## TEXT ZUR DURCHSICHT
Den Klagen der Betreiber wurde nun jedoch bereits in drei Musterverfahren nicht stattgegeben. Die Richter des Oberverwaltungsgerichts NRW entschieden, dass die Wettbürobetreiber zu einer Wettbürosteuer herangezogen werden dürfen. Die Wettbürosteuer wird anhand der Betriebsfläche des Wettbüros berechnet.

Wettbürosteuer ist verfassungsgemäß

Die Betreiber hatten vor allem in Städten wie Dortmund geklagt. Hier jedoch wurde nun entschieden, dass die Wettbürosteuer verfassungsgemäß ist. Die Betreiber zogen mit ihren Klagen vor Gericht, da sie die Sondersteuer als Doppelbelastung ansehen.

Die Städte haben die Steuer eingeführt, um das Glücksspielangebot einzudämmen. Die Spielsucht ist in Verbindung mit dem Glücksspiel immer ein Thema und um diese zu bekämpfen wird eine Verminderung des Angebots als sinnvoll angesehen. Viele Betreiber haben natürlich aufgrund dessen Angst davor, ihre Wettbüros schließen zu müssen.

Die Betreiber von Wettbüros haben nun die Möglichkeit in Revision zu gehen. Damit würden die Klagen der Betreiber dann beim Bundesverwaltungsgericht vorgelegt werden. Ob hier jedoch eine andere Entscheidung getroffen würde, ist nicht zu sagen.

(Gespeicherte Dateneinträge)
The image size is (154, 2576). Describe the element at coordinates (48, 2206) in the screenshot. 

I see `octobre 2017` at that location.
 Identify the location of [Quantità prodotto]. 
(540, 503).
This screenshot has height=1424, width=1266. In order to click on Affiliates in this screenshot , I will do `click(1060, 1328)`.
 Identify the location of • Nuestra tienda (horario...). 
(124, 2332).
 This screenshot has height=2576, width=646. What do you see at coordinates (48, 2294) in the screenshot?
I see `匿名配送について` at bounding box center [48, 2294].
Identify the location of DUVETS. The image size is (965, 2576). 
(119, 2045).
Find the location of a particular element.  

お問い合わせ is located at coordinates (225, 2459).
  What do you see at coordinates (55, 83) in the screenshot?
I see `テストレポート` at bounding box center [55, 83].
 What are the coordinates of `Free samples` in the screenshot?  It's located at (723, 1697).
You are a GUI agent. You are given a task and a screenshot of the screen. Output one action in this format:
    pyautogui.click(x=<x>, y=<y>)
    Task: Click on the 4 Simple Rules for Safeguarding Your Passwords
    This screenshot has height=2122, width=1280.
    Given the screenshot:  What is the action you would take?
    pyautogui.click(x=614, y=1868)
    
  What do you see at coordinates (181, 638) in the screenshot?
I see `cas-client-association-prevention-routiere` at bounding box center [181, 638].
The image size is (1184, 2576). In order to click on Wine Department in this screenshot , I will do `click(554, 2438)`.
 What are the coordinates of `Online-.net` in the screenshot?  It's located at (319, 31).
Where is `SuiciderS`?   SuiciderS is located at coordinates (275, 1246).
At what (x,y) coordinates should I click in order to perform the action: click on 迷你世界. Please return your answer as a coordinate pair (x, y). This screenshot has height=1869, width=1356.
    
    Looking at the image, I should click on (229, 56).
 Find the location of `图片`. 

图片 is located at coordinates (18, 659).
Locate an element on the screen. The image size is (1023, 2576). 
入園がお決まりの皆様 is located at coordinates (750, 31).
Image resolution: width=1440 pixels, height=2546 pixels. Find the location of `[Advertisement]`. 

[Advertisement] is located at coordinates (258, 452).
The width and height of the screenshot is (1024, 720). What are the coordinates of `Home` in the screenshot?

## ARBEITSAUFTRAG
Nennen Sie alle Gerichte und Städte, die im Text zur Wettbürosteuer namentlich erwähnt werden.

## IHRE LÖSUNG
Oberverwaltungsgericht NRW, Dortmund, Bundesverwaltungsgericht